The winery site of “Guasti” included a company town with a population of 1,200 mostly Italian and Mexican immigrants. Secondo Guasti paid out of his own pocket to build a fire station, school, market and bakery, blacksmith shop, rows of clapboard homes, a dairy, hog and chicken farms, doctor's office, library, a boarding house that later became a restaurant, the mission-style San Secondo d'Asti, a replica of the 17th-century church in Guasti's hometown and a Mediterranean mansion for his son.
The Southern Pacific Railroad, which built through the future site in 1875, constructed a depot (two story combination, No 17) at the southeast corner of the future Guasti town site in 1887. It was originally named Cucamonga, but renamed Guasti on June 15, 1910, in part so the Santa Fe could shorten the name of their station, 2 miles to the north, from “North Cucamonga” to simply “Cucamonga”. The SP renamed the Guasti station “Vina Vista” in 1955, but rescinded the change after 2 weeks. The freight house, was closed in 1955 with the SP and REA agency closed in 1959. The building and platforms were abandoned in 1963.[1]
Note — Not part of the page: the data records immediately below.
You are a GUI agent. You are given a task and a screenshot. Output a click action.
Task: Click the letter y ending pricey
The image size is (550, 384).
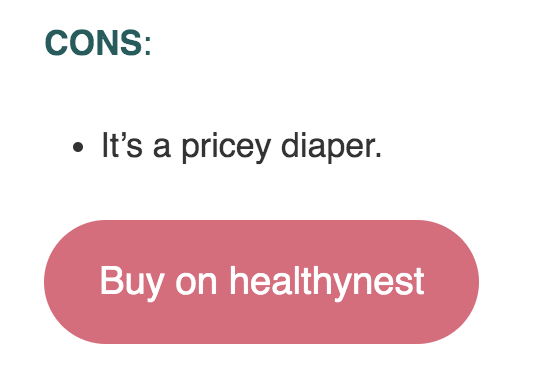(262, 151)
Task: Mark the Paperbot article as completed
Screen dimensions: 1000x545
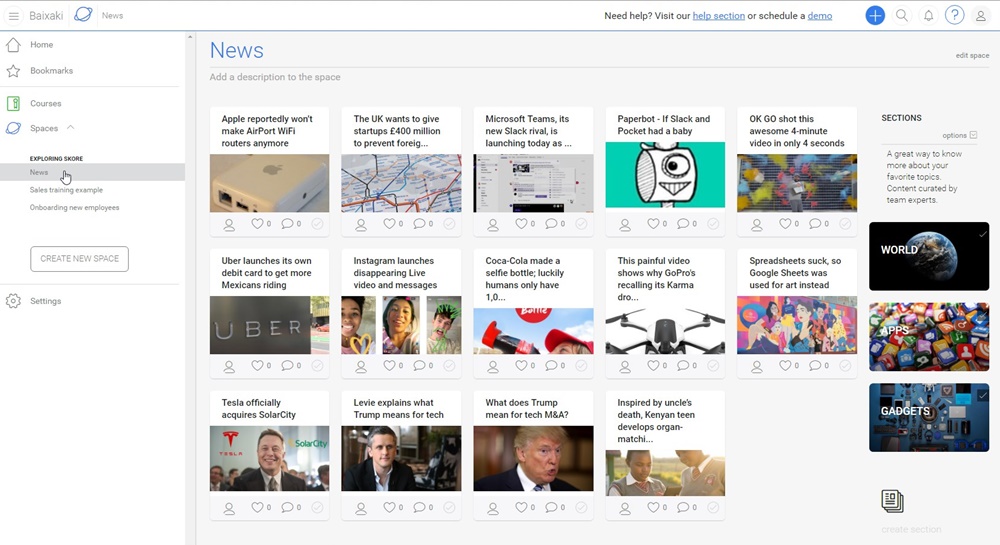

The company continued operations during prohibition by making sacramental wine and growing grapes for home wine making. Lugs of grapes, mostly Zinfandel were shipped all over US in refrigerator cars. Secondo Guasti died in 1927, before the repeal of Prohibition, and his son took over management of the business.
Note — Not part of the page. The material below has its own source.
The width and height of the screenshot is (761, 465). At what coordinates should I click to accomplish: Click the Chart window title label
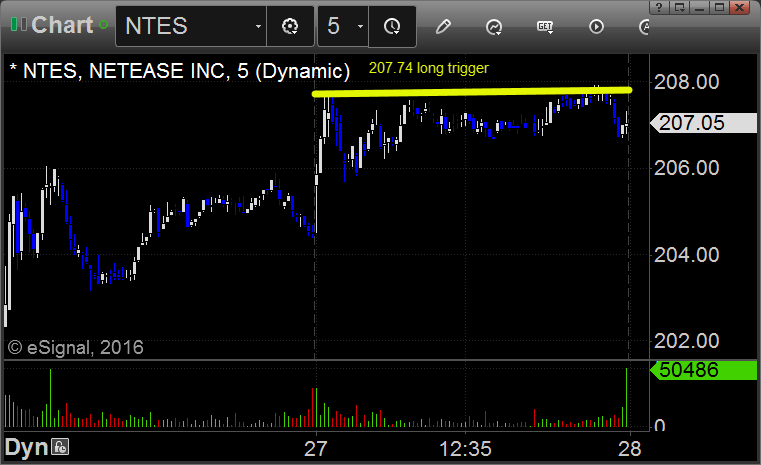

Prohibition ended in December of 1934, and the winery was photographed as wine making commenced in fall 1933, for a 1934 article in Fortune about the future of the wine industry. At the time of the article, the railroad was still in use, but photo also show trucks carrying grapes. In 1942, Kaiser Steel purchased a portion of the property for their steel plant. The company and remaining property was sold in 1945, eventually becoming Brookside Winery. Vineyard operations ceased in 1985. Several winery buildings, plus the mansion, the associated church, post office and some worker housing still exist and are part of a proposed redevelopment project.
The Guasti Railroad.
The railroad included both permanent and temporary (portable) track. Tracks within the plant include some dual gauge (standard and 30”). The railroad was reportedly 22 miles long. Most sources say the railroad started operations in 1910, but the steam locomotive was purchased in time for the 1908 season suggesting an earlier date.[2] By 1914 they also have a small gasoline locomotive.[3] The railroad had both “V” bottom tilt cars, used to bring in bulk grapes for crushing, and small 4 wheel flat cars, with tall stake sides, used to carry lugs of grapes, likely for shipment as wine grapes to home wine makers. They also received bulk grapes via standard gauge flat cars, using 4 winery owned vertical tanks per car. According to reports, the weight of the grapes in the vertical tanks would crush the grapes on the bottom. The tanks were equipped with spigots to allow removal of that juice. The standard gauge siding was also used to load refrigerator cars with grapes for shipment to the east coast where they would be sold to “home”[4] wine makers, providing a significant market during prohibition.
References
- ↑ Henry Bender Jr., Southern Pacific Lines Standard-Design Depots, Wilton, Signature Press, 2013
- ↑ Davenport locomotive, c/n 820 7/1908, 0-4-0t, 30” gauge, 7x12
- ↑ “Largest Vineyard is in California” Spokane Daily Chronicle - Jan 3, 1914
- ↑ During Prohibition individuals were allowed to make 200 gallons of wine at home for personal consumption.
Bibliography
- Cinotto, Simone, Soft Soil, Black Grapes, The Birth of Italian Winemaking in California, NYU Press, May, 2014, ISBN: 9781479832361
Reference Material Available Online
Photographs.
- Collected Italian Vineyard Company Photographs.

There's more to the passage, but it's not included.